*** Opening of EXCERPTED RECORDS ***

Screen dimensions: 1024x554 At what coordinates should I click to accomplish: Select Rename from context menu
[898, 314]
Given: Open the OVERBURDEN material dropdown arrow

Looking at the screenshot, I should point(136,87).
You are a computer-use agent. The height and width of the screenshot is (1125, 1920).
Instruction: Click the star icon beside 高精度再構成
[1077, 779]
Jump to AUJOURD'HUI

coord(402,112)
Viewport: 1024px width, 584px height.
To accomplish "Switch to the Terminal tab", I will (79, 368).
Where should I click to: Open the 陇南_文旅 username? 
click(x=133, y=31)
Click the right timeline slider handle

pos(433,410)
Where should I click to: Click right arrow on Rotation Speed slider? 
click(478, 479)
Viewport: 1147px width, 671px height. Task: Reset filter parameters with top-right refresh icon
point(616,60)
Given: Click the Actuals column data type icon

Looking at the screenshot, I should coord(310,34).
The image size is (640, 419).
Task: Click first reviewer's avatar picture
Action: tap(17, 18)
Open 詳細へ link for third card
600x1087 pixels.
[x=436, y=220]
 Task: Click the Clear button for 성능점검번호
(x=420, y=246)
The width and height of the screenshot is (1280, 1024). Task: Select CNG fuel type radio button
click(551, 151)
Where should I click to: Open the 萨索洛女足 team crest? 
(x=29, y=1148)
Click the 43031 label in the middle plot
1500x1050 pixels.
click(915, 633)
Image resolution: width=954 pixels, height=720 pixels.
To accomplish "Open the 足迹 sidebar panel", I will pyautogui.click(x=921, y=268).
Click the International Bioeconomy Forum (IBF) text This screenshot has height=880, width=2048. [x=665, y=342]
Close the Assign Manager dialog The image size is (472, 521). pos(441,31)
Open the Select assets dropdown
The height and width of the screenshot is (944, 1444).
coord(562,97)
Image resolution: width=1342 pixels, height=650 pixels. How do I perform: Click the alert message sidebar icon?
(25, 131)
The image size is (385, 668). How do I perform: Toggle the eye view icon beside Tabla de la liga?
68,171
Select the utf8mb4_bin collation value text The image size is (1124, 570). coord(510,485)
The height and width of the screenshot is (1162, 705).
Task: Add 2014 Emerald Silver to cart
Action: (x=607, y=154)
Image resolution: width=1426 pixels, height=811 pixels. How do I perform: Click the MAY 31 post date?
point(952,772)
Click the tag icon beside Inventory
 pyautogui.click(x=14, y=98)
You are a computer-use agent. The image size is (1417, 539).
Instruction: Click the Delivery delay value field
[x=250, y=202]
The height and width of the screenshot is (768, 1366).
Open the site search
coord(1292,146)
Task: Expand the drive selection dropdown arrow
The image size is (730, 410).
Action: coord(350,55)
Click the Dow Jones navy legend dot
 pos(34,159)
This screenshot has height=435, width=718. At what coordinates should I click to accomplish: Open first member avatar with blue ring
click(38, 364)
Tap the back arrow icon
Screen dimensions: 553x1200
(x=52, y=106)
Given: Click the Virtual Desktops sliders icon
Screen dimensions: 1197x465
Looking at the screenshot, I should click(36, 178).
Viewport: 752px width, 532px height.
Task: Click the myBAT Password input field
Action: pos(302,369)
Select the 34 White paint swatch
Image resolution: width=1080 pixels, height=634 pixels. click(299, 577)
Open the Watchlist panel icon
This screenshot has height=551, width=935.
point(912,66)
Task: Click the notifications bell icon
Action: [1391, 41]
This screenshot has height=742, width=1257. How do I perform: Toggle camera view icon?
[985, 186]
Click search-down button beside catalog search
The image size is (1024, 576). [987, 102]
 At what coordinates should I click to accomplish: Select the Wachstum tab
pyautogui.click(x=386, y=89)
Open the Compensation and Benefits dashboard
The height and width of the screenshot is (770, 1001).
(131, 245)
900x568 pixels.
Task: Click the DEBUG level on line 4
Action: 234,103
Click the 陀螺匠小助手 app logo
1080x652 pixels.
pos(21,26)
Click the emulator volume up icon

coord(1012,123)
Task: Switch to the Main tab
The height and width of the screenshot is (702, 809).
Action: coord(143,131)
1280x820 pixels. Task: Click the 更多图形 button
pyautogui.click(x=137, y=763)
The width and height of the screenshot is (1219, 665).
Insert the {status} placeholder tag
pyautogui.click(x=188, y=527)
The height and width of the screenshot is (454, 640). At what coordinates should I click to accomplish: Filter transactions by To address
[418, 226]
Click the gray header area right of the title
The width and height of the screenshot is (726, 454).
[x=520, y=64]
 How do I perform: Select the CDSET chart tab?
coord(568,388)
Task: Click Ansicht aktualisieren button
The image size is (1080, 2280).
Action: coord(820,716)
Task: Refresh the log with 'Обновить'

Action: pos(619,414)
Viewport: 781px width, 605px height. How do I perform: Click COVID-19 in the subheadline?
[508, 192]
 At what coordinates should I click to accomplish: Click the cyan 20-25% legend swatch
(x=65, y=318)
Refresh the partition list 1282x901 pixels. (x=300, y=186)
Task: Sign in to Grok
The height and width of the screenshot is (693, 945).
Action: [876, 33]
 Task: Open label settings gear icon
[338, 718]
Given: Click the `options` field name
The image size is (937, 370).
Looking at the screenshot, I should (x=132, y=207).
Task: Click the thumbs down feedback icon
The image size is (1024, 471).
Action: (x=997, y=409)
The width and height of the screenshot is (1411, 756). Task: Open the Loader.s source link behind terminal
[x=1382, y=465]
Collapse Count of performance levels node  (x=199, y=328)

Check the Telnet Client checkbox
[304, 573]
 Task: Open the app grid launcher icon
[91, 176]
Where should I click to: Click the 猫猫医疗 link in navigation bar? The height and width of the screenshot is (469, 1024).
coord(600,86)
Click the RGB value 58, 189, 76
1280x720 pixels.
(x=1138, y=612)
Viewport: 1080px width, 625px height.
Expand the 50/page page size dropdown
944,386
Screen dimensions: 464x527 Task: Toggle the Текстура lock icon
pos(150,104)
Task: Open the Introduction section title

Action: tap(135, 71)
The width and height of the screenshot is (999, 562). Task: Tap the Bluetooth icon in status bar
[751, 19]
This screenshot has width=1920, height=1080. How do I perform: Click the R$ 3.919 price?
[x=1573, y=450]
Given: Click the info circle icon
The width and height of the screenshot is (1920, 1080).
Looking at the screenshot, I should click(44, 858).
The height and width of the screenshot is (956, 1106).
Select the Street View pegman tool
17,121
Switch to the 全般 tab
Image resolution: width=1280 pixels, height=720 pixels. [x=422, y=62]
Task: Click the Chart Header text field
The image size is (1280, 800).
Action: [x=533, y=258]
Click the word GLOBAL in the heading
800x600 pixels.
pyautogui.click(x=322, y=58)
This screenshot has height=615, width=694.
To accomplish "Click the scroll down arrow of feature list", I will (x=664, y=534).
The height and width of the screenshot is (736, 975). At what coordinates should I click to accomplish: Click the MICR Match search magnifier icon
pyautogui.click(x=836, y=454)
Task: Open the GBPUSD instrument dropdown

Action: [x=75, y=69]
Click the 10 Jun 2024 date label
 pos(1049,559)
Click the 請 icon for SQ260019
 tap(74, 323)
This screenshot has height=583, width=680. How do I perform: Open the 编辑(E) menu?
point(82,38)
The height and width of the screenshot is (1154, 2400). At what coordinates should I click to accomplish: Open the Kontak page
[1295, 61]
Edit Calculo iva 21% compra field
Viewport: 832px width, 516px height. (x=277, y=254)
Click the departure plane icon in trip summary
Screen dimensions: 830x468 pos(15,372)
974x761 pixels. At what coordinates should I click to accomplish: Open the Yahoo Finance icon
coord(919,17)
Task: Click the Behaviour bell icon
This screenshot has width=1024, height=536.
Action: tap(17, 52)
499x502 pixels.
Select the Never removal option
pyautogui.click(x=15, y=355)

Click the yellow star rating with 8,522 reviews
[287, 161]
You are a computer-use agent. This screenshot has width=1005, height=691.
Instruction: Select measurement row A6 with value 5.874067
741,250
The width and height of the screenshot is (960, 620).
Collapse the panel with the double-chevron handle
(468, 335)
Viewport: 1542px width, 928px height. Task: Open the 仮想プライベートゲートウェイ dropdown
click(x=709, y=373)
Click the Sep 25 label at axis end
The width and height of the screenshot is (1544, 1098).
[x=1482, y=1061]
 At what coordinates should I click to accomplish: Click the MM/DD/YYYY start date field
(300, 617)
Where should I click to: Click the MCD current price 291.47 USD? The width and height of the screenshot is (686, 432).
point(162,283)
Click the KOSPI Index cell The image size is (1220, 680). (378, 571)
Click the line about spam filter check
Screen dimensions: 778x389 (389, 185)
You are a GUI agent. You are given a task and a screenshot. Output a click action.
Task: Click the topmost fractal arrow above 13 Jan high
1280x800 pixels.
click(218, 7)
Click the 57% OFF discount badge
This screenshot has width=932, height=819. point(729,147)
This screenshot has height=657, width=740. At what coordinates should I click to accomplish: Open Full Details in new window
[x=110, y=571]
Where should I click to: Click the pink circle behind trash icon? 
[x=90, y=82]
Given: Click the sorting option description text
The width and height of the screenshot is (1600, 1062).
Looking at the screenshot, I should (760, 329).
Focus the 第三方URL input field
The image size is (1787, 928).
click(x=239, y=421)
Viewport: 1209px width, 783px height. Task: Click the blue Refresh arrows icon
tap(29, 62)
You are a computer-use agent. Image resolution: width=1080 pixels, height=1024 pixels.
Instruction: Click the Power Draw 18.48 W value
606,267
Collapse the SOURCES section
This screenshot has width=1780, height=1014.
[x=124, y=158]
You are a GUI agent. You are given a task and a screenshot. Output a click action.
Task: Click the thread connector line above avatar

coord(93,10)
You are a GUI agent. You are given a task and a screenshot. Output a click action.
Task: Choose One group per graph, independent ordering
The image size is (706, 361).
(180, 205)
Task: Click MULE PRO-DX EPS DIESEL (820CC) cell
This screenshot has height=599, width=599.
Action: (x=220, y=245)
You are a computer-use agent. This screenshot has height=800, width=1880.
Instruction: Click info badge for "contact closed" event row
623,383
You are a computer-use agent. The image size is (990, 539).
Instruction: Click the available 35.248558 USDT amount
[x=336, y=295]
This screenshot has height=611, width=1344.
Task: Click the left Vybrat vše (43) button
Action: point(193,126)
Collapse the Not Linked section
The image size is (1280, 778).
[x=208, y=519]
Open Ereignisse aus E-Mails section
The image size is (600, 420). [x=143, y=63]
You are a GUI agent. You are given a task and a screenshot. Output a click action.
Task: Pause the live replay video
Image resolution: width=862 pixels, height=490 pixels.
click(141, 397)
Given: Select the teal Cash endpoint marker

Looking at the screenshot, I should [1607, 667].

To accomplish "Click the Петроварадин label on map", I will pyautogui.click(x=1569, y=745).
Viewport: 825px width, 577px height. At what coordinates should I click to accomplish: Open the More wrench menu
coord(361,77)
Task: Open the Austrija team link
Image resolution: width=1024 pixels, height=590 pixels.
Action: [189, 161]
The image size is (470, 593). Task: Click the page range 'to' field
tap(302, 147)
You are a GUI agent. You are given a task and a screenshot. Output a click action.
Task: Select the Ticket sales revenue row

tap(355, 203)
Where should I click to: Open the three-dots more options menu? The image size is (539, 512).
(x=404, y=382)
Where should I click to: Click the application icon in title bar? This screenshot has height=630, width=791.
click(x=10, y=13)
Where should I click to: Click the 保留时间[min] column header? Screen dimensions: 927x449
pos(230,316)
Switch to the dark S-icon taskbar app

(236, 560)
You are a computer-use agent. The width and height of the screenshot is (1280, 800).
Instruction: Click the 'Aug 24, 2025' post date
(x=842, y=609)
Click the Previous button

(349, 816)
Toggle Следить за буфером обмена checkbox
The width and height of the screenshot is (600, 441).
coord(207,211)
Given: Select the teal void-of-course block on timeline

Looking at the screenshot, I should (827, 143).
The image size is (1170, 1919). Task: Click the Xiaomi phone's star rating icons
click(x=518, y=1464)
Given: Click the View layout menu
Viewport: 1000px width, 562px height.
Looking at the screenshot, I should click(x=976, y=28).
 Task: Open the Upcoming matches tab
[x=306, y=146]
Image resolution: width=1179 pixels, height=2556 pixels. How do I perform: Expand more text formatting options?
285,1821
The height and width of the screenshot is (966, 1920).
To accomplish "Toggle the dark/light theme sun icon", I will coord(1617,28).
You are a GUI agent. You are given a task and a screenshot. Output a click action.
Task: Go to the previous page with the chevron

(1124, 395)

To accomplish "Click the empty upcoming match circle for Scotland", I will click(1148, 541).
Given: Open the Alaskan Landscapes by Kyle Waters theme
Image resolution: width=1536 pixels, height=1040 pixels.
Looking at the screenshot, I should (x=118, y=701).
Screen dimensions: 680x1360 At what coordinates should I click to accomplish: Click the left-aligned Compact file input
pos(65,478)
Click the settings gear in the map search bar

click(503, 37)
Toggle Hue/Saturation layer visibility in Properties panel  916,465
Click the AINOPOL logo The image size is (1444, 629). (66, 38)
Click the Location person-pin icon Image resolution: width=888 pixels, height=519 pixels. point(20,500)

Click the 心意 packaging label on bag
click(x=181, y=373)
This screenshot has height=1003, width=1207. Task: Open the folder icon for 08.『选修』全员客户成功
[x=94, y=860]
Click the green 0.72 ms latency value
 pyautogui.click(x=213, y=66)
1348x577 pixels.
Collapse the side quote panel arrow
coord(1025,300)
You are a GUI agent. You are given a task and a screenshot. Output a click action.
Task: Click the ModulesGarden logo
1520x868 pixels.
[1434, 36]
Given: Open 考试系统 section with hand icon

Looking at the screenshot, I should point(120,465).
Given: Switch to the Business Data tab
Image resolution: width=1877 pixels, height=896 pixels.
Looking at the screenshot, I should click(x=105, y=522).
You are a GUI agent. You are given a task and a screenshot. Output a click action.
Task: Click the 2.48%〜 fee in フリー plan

*** Close of EXCERPTED RECORDS ***

- YOUR INSTRUCTIONS:
Each line in the listing above from the one containing "Task: Click the thread" through the one containing "has height=800, width=1880." should be repeated exactly, and no other line.

- YOUR SOLUTION:
Task: Click the thread connector line above avatar

coord(93,10)
You are a GUI agent. You are given a task and a screenshot. Output a click action.
Task: Choose One group per graph, independent ordering
The image size is (706, 361).
(180, 205)
Task: Click MULE PRO-DX EPS DIESEL (820CC) cell
This screenshot has height=599, width=599.
Action: (x=220, y=245)
You are a computer-use agent. This screenshot has height=800, width=1880.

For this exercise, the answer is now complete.